Piketty argues that any real reform of the U.S. tax code–should it ever come–must do more than tinker with mere income tax rates. It must consider Americans’ wealth as a whole and measure not only salaries but also other holdings, including real property and intangible assets. “The relative importance of wealth to income is rising, and yet,” he points out, “the main form of wealth tax is … not adapted to the 21st century structure of wealth.”
Indeed, it is not. Consider the salaries of the modern economy’s “supermanagers”–the CEOs, bankers, accountants, agents, consultants and lawyers Occupy Wall Street railed against–who increasingly receive up to a third of their incomes not in salary but in stock options and stock equity. This change in paycheck makeup has the booster-rocket effect of lowering their taxes while increasing inequality in the economy as a whole. (That cycle spins faster and faster as executives paid in stock make short-term business decisions that might undermine growth in their companies even as they raise the value of their own options.) As research by economists James Galbraith and Travis Hale has shown, during the late-1990s tech boom, changing income inequality tracked the go-go Nasdaq to a remarkable degree.
The solution? According to Piketty, it’s a global wealth tax. Like postrevolutionary French citizens, people all over the world would be required to declare their overall net worth. They could then be taxed on a percentage determined by local governments. That would eliminate the chance of Warren Buffett’s secretary ever paying a higher tax rate than he might, as well as capture more of the capital wealth that, says Piketty, will keep rising inexorably.
Some kind of all-surveying, universal wealth duty was an idea that preoccupied both Adam Smith and Thomas Jefferson, and Piketty admits that it remains “utopian.” The closest the U.S. has come to levying the fee came at death in the form of the estate tax. (Political interests from both parties joined forces to water it down over the past 25 years. Even so, the remnants of what has been derided as the “death tax” keep accountants very busy throughout the year.)
Other measures to combat inequality at the national level might include boosting access to education, increasing capital gains taxes and closing corporate tax loopholes that are partly the result of the money politics funded by powerful interests. None is likely to be enacted soon, which is probably why Piketty suggests patience. “I’m not expecting change in the next few years,” he says. “I just wanted to induce a rethinking of wealth and of our tax system. It took decades of debate to create the income tax. People said it would never happen. But it did happen.”

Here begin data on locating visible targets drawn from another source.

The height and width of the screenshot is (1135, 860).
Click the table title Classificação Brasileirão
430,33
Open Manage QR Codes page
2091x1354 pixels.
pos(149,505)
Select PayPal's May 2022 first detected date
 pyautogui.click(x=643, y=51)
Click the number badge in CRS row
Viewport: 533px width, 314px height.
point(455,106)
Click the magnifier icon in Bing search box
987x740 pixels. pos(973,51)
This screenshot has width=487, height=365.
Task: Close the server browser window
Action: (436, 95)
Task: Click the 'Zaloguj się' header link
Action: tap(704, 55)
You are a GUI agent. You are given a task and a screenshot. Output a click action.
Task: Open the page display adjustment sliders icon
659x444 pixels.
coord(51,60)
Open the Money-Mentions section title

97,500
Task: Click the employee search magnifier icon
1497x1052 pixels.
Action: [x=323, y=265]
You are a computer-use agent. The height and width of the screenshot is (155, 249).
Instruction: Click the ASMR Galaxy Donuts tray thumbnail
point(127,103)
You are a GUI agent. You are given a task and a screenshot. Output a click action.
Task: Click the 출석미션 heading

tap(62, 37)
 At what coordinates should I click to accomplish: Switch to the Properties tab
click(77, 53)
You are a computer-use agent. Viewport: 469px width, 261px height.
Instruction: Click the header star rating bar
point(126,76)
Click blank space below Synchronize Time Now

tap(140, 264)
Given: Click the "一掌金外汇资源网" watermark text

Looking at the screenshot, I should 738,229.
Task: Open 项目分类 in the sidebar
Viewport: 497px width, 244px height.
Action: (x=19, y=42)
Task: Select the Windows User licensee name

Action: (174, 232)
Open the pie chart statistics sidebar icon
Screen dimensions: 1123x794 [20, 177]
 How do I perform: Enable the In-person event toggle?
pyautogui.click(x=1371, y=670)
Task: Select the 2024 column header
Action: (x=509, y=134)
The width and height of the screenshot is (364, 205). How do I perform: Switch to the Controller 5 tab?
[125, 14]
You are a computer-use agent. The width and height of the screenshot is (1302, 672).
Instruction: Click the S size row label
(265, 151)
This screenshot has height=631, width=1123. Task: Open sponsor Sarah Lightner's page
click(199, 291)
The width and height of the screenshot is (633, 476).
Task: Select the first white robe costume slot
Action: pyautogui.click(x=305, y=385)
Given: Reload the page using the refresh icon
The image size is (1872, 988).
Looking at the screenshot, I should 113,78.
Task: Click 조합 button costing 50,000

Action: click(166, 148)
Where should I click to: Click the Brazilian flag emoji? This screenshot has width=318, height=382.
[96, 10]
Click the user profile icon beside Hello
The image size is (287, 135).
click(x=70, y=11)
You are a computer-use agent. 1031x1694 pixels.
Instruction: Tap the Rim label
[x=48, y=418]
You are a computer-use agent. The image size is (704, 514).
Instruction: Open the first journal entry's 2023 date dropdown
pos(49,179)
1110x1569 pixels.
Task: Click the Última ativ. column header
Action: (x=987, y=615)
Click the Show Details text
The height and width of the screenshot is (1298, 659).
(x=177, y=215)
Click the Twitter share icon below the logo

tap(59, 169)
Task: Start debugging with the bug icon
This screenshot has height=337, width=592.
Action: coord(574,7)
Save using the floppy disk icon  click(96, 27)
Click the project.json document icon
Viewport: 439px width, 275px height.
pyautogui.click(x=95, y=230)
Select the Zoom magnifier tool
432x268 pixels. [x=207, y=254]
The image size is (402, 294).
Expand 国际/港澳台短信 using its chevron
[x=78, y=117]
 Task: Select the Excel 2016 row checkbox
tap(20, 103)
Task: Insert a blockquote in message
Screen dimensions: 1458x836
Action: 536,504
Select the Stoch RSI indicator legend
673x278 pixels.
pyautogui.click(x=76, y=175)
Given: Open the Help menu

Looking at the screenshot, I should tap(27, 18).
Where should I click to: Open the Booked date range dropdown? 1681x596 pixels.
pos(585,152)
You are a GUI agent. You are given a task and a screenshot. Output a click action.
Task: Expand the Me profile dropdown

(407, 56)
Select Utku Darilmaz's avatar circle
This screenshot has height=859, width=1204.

Piketty believes there’s a strong possibility that some kind of global revolution is coming–even if it’s just a revolution in how we think about wealth. The wage gaps are growing, the corporate dealmaking is getting more opaque, and tax codes remain impenetrable to all but those who can afford the help of accountants and lawyers. While Piketty says there’s “no algorithm” to predict if and when the barricades might go up, he’s not getting ready for an uprising yet.
In fact, his next plan is to spend some of his own capital doing something fundamentally French–taking a five-week summer vacation with his family.
This appears in the May 19, 2014 issue of TIME.